> Problem requirements
Word for word, restate every record.
[[ Working data open ]]
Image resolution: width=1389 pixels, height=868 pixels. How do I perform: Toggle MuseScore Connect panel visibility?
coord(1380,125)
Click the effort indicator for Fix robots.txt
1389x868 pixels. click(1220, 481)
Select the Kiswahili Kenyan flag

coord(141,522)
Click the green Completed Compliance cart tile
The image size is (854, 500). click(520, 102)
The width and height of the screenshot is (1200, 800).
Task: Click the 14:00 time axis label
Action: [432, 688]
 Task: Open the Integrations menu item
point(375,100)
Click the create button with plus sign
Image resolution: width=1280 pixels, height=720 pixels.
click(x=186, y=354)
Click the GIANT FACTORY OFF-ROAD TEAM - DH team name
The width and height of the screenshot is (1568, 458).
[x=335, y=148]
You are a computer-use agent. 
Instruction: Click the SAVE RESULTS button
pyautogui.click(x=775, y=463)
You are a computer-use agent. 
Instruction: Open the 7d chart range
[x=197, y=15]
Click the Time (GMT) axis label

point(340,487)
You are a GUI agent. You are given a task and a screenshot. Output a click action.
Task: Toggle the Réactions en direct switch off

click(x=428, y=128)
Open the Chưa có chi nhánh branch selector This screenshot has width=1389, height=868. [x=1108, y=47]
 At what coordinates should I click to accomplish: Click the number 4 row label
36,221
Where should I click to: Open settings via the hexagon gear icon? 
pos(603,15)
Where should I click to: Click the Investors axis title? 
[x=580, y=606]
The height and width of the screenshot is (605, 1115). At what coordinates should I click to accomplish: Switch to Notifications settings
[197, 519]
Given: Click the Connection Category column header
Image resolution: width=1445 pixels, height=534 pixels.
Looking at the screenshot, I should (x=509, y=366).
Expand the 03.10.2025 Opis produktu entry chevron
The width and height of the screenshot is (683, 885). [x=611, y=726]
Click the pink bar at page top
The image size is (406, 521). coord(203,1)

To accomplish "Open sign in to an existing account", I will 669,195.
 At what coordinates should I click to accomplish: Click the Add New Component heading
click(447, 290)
[[ Working data closed ]]
> Exercise solution
Image resolution: width=1389 pixels, height=868 pixels. How do I perform: Toggle MuseScore Connect panel visibility?
coord(1380,125)
Click the effort indicator for Fix robots.txt
1389x868 pixels. click(1220, 481)
Select the Kiswahili Kenyan flag

coord(141,522)
Click the green Completed Compliance cart tile
The image size is (854, 500). click(520, 102)
The width and height of the screenshot is (1200, 800).
Task: Click the 14:00 time axis label
Action: [432, 688]
 Task: Open the Integrations menu item
point(375,100)
Click the create button with plus sign
Image resolution: width=1280 pixels, height=720 pixels.
click(x=186, y=354)
Click the GIANT FACTORY OFF-ROAD TEAM - DH team name
The width and height of the screenshot is (1568, 458).
[x=335, y=148]
You are a computer-use agent. 
Instruction: Click the SAVE RESULTS button
pyautogui.click(x=775, y=463)
You are a computer-use agent. 
Instruction: Open the 7d chart range
[x=197, y=15]
Click the Time (GMT) axis label

point(340,487)
You are a GUI agent. You are given a task and a screenshot. Output a click action.
Task: Toggle the Réactions en direct switch off

click(x=428, y=128)
Open the Chưa có chi nhánh branch selector This screenshot has width=1389, height=868. [x=1108, y=47]
 At what coordinates should I click to accomplish: Click the number 4 row label
36,221
Where should I click to: Open settings via the hexagon gear icon? 
pos(603,15)
Where should I click to: Click the Investors axis title? 
[x=580, y=606]
The height and width of the screenshot is (605, 1115). At what coordinates should I click to accomplish: Switch to Notifications settings
[197, 519]
Given: Click the Connection Category column header
Image resolution: width=1445 pixels, height=534 pixels.
Looking at the screenshot, I should (x=509, y=366).
Expand the 03.10.2025 Opis produktu entry chevron
The width and height of the screenshot is (683, 885). [x=611, y=726]
Click the pink bar at page top
The image size is (406, 521). coord(203,1)

To accomplish "Open sign in to an existing account", I will 669,195.
 At what coordinates should I click to accomplish: Click the Add New Component heading
click(447, 290)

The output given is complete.